Diffusion MRI Microstructure Markers of Changes in the Human Brain Across the Lifespan Using Constrained Spherical Deconvolution and Fixel-Based Techniques.
Benjamin T Newman, John D Van Horn, T Jason Druzgal
Abstract
Open AccessUnderstanding how the brain develops, matures, ages, and declines is one of the fundamental questions facing neuroscience. This study uses 3-tissue constrained spherical deconvolution (3T-CSD) and more recently developed fixel-based derivatives to examine the relationship between brain diffusion microstructure and chronological age. These metrics are able to quantify signal fraction measurements at the voxel-wise level from six different tissue microenvironments found in the brain: extracellular free water, intracellular isotropic, intracellular anisotropic, fiber density and cross-section, the g-ratio, and aggregate conduction velocity.
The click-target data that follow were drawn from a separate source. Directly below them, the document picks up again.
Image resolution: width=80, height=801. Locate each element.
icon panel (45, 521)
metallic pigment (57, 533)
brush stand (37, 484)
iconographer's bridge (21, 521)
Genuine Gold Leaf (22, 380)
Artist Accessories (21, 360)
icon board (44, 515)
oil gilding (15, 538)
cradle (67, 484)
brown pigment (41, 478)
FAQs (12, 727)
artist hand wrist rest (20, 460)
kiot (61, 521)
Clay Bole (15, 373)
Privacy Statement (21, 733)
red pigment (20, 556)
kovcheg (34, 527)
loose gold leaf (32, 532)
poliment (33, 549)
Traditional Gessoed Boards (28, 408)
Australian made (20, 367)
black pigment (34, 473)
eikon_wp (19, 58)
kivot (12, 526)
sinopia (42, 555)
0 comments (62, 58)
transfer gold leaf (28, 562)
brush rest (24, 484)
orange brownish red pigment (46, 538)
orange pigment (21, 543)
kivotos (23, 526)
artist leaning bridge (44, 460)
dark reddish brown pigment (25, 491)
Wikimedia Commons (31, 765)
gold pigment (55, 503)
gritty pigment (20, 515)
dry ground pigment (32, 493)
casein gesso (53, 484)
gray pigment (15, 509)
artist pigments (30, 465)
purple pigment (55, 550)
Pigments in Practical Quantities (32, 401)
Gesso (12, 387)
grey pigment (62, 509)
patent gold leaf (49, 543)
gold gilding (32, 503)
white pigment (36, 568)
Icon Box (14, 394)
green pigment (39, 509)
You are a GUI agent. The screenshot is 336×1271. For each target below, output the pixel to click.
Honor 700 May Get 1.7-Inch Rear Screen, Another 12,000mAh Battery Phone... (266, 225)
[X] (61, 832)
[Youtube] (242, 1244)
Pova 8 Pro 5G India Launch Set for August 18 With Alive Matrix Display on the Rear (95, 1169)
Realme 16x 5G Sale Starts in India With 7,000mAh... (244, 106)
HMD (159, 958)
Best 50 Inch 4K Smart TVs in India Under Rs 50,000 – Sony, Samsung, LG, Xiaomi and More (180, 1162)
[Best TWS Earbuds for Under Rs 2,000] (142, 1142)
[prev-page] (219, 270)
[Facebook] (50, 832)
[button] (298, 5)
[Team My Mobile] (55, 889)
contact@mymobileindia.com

This study analyzes the Nathanial Kline Institute's Rockland cohort, a large-scale community sample of brain MRI data across the lifespan (409 subjects, ages 5-85 years). Microstructural measurements were taken in a number of structures throughout the white matter, subcortical gray matter, and lobar cortical regions while additionally evaluating lateral differences in microstructural measurements. The general trajectory of signal fraction measurements was a positive relationship with age and extracellular signal fraction and g-ratio, a negative relationship between age and intracellular isotropic signal fraction, fiber density and cross-section, and conduction velocity, and an inverted U-shaped trajectory for the intracellular anisotropic signal fraction. In individual sub-areas, these trends tended to still be present, with some notable exceptions. However, there were large differences in microstructure measurements between individual structures, including significant lateral differences between hemispheres for each of the subcortical gray matter structures and for each of the cortical regions. These results demonstrate that 3T-CSD and fixel-based metrics are able to describe age-related change across the brain and lifespan. By using a healthy population cohort this study can be used as a point of comparison for analysis of microstructure changes in the presence of pathology or with behavior. Finally, the detailed analysis of lateralized ROI results can inform diffusion microstructure studies examining cortical and subcortical regions.